═════ Given data ═════

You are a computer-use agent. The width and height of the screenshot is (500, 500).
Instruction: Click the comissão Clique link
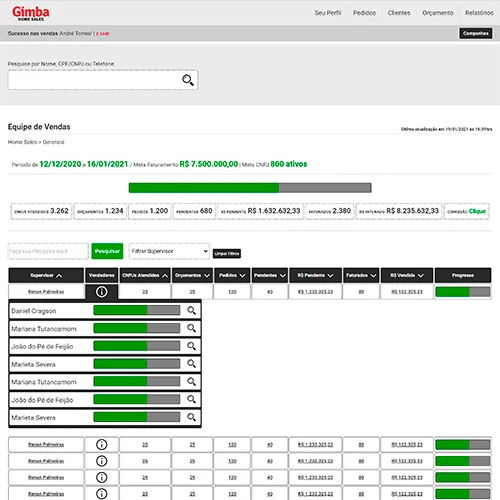(x=477, y=211)
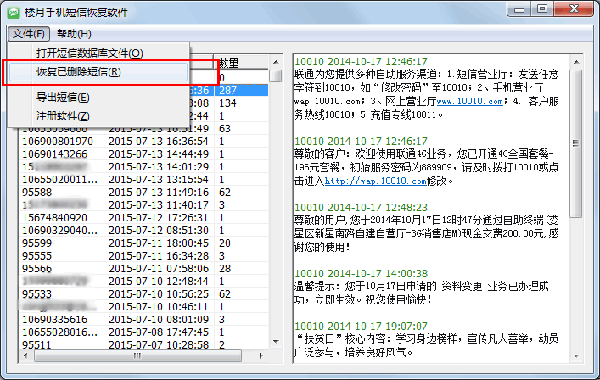Open the http://wap.10010.com link
Image resolution: width=600 pixels, height=380 pixels.
point(376,181)
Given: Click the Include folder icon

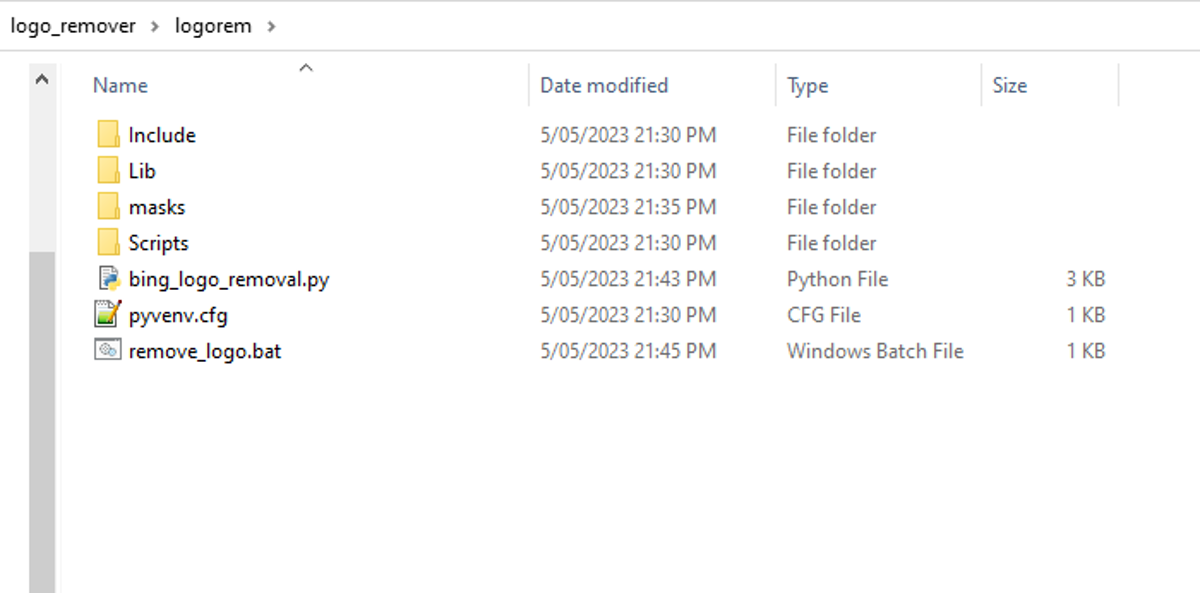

═════

» **Task directions**
Leave out the images and copy every record above exactly.

» **Exercise answer**
You are a computer-use agent. The width and height of the screenshot is (500, 500).
Instruction: Click the comissão Clique link
(x=477, y=211)
Open the http://wap.10010.com link
Image resolution: width=600 pixels, height=380 pixels.
point(376,181)
Given: Click the Include folder icon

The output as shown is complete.